Data records
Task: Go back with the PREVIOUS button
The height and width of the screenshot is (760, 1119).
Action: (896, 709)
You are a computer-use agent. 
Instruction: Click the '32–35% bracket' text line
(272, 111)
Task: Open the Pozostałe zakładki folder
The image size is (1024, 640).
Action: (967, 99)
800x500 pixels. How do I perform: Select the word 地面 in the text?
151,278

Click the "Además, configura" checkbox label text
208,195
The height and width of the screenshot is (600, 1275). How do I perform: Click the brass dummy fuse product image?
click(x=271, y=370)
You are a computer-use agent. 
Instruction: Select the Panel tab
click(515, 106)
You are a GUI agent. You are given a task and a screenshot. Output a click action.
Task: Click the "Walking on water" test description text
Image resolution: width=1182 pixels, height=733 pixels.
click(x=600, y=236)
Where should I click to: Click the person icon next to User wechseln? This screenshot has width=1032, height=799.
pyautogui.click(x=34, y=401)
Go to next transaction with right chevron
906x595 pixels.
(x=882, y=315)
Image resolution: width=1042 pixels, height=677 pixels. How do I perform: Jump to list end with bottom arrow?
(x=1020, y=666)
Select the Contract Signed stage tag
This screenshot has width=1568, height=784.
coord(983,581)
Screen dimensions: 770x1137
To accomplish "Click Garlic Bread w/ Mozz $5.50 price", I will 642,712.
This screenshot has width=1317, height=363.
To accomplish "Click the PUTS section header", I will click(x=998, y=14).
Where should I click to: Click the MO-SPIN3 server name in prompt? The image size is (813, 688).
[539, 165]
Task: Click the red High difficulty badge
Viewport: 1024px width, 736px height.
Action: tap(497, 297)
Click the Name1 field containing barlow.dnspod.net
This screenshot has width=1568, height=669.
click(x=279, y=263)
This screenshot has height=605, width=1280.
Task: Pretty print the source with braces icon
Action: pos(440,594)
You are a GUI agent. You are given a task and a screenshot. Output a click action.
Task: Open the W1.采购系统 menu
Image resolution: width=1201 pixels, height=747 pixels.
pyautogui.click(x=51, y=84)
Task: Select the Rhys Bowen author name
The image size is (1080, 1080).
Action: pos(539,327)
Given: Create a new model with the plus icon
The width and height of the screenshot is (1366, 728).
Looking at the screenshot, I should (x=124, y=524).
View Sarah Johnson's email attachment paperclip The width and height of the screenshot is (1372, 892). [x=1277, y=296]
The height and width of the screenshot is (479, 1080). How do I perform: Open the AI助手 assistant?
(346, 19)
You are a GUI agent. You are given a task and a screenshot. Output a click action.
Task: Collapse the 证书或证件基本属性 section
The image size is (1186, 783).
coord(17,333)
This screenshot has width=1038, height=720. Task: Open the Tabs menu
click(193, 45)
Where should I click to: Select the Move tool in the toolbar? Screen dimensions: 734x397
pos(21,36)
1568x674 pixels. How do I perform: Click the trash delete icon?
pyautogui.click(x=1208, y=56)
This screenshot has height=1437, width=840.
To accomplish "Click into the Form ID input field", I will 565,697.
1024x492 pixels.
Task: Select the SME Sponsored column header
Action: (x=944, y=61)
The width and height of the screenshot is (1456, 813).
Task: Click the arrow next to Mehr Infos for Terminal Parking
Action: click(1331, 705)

Exercise aim |
The lines above, from the start of the records through the one containing "Task: Open the Pozostałe zakładki folder", are to be printed exactly, and nothing else is to be included.

The answer |
Task: Go back with the PREVIOUS button
The height and width of the screenshot is (760, 1119).
Action: (896, 709)
You are a computer-use agent. 
Instruction: Click the '32–35% bracket' text line
(272, 111)
Task: Open the Pozostałe zakładki folder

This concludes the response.